*Collected data:*
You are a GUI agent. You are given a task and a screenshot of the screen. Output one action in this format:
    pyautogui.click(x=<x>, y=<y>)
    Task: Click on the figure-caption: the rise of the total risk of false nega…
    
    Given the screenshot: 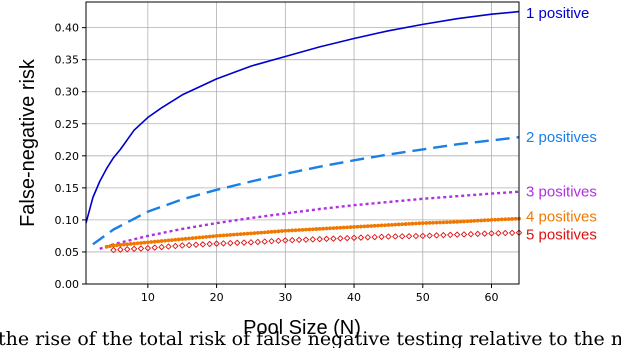 What is the action you would take?
    pyautogui.click(x=310, y=337)
    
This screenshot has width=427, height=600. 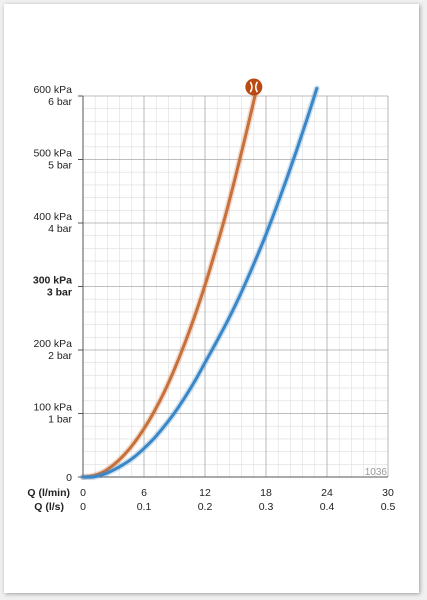 What do you see at coordinates (52, 281) in the screenshot?
I see `y-tick-label-kpa: 300 kPa` at bounding box center [52, 281].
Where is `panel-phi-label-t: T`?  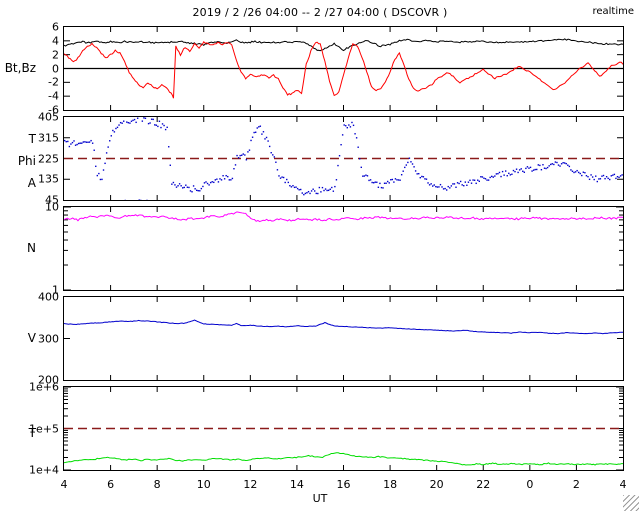 panel-phi-label-t: T is located at coordinates (32, 139).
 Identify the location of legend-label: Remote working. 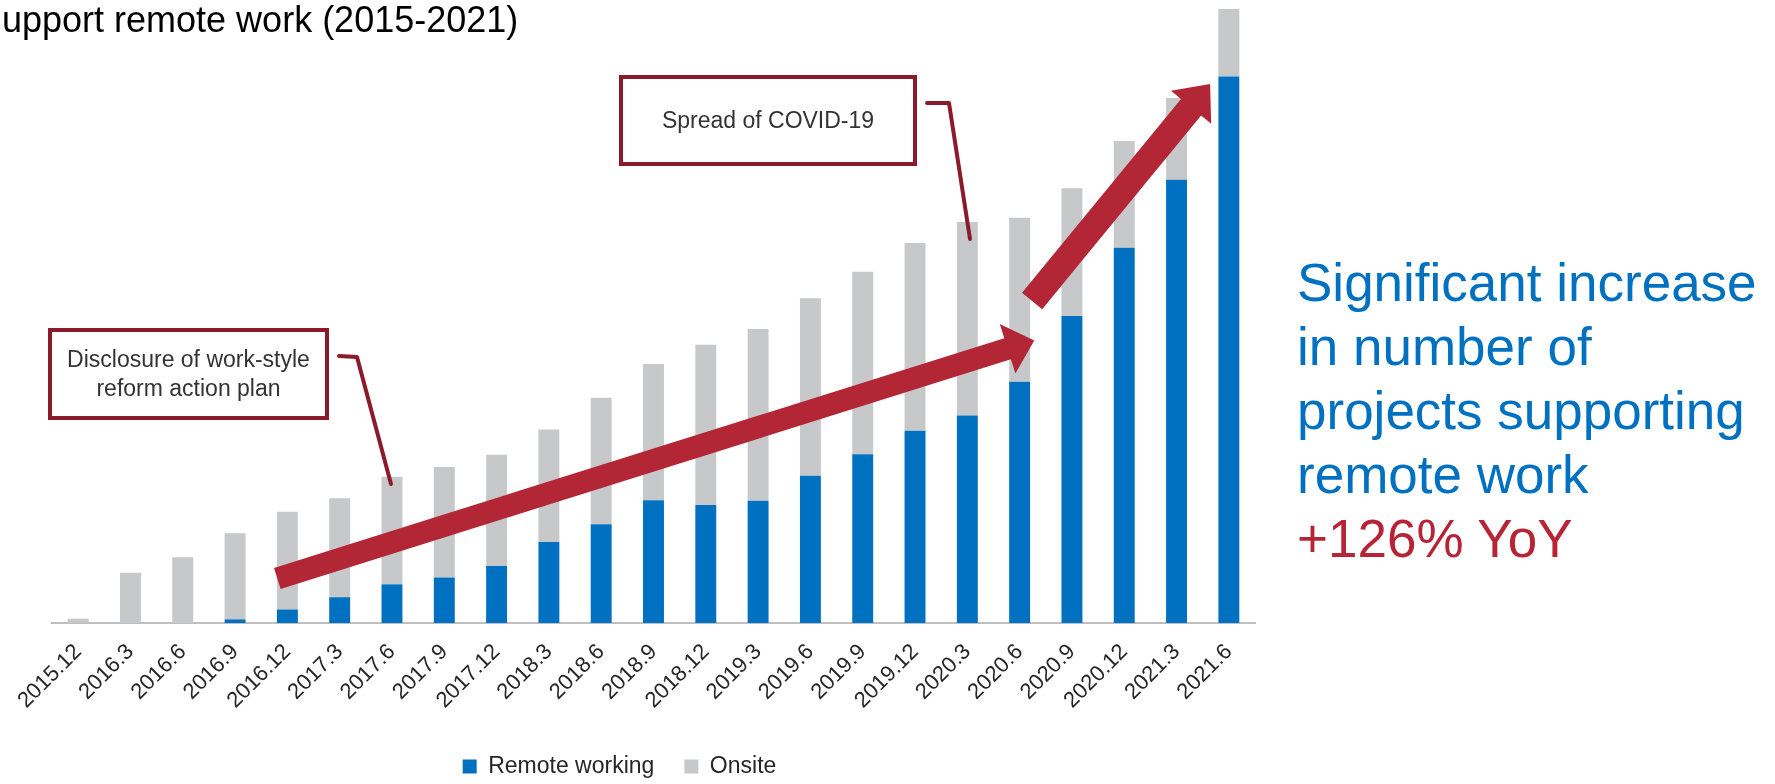
(572, 764).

*EXERCISE DESCRIPTION:* Copy the rows word for word, from the line containing "Identify the location" through the end of the rows. Leave the pictures out.

*RESPONSE FOR THIS EXERCISE:*
 Identify the location of legend-label: Remote working. 
(572, 764).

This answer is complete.